• Texto em estudo:

A paródia viria a ser inevitável, tal a carga de terror e de melodrama, a exigir algum grau de catarse. Entre outros, Mel Brooks dedicaria sua verve farsesca a Drácula, Morto mas Feliz (1995). E é aqui que se inscreve A Dança dos Vampiros, derivando seu interesse do fato de ser visualmente belíssimo, graças a uma notável direção de arte, e ter o próprio Roman Polanski como protagonista. Sendo uma paródia, permite ao diretor o desmantelamento dos clichês do gênero, havendo até um vampiro gay. E o final constitui a piada maior: o desastrado professor, à caça desses seres, rapta do castelo duas pessoas infectadas, ou dois novos vampiros, não mais trancafiados mas soltos no mundo por suas próprias mãos. Ou seja, fica insinuado o futuro de um planeta habitado só por vampiros.

• Dados em estudo:
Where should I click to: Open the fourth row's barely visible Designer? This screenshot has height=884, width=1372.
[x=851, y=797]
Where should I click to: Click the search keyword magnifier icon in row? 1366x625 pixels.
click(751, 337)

...

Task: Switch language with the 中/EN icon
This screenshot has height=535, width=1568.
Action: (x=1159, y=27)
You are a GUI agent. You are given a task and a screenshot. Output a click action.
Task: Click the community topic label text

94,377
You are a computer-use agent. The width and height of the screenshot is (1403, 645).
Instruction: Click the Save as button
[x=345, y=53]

==

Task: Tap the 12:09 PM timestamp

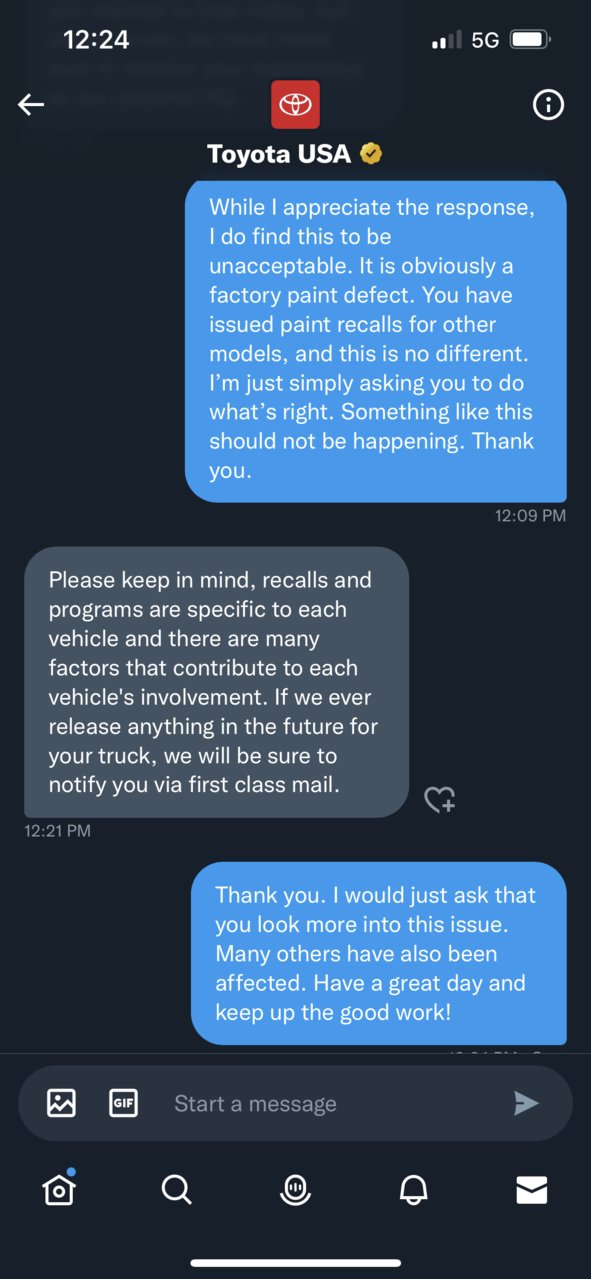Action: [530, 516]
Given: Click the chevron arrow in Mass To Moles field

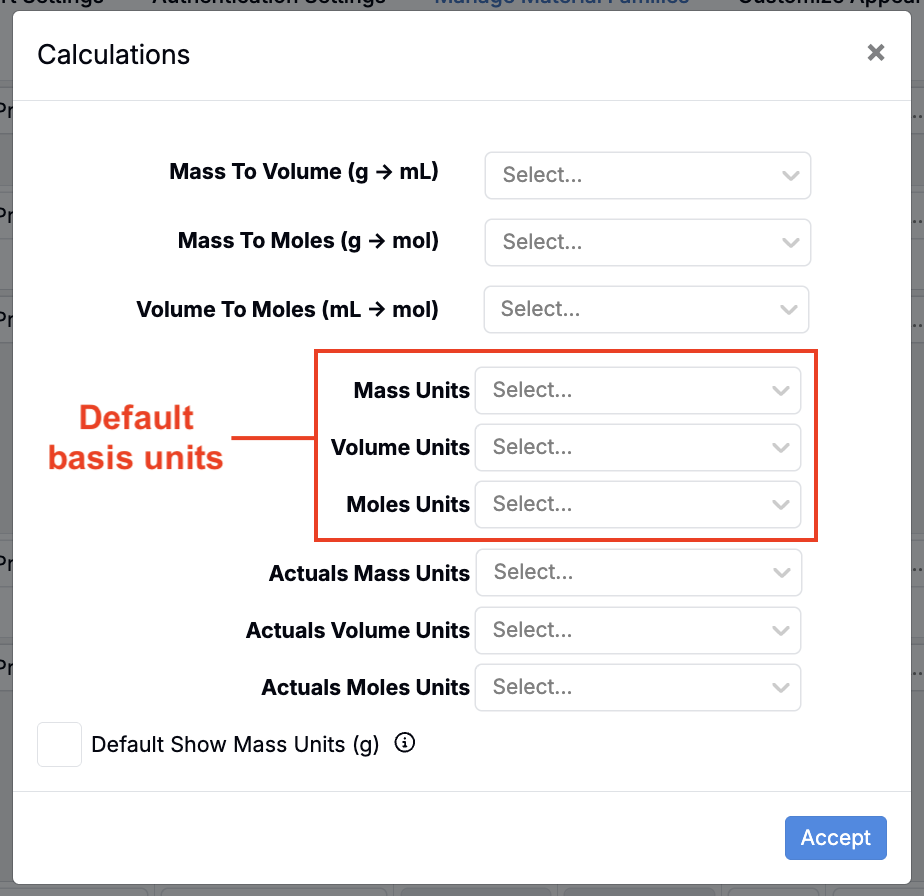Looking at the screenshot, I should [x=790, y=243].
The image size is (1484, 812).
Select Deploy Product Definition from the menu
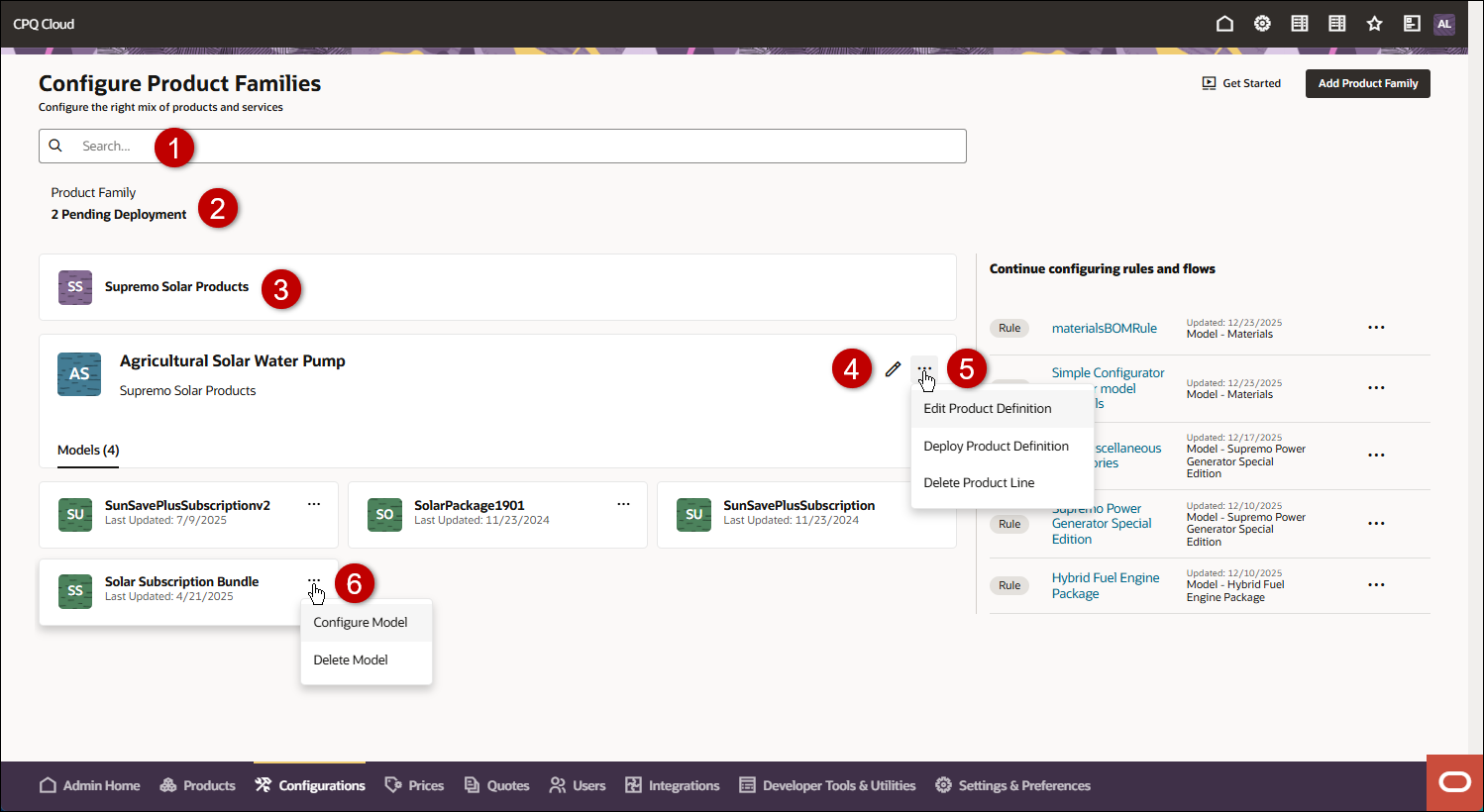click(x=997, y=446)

• Usando as informações:
1 – Transcreva do texto em estudo o trecho entre "A paródia viria" e "só por vampiros.", inclusive.
2 – Responda com base no texto em estudo:
(a) A que filme Mel Brooks dedicou sua verve farsesca?
(b) Quem é o protagonista de A Dança dos Vampiros?
(c) Quantas pessoas infectadas o professor rapta do castelo no final?

• Respostas por tarefa:
1 –
A paródia viria a ser inevitável, tal a carga de terror e de melodrama, a exigir algum grau de catarse. Entre outros, Mel Brooks dedicaria sua verve farsesca a Drácula, Morto mas Feliz (1995). E é aqui que se inscreve A Dança dos Vampiros, derivando seu interesse do fato de ser visualmente belíssimo, graças a uma notável direção de arte, e ter o próprio Roman Polanski como protagonista. Sendo uma paródia, permite ao diretor o desmantelamento dos clichês do gênero, havendo até um vampiro gay. E o final constitui a piada maior: o desastrado professor, à caça desses seres, rapta do castelo duas pessoas infectadas, ou dois novos vampiros, não mais trancafiados mas soltos no mundo por suas próprias mãos. Ou seja, fica insinuado o futuro de um planeta habitado só por vampiros.

2 –
(a) Drácula, Morto mas Feliz (1995).
(b) O próprio Roman Polanski.
(c) Duas.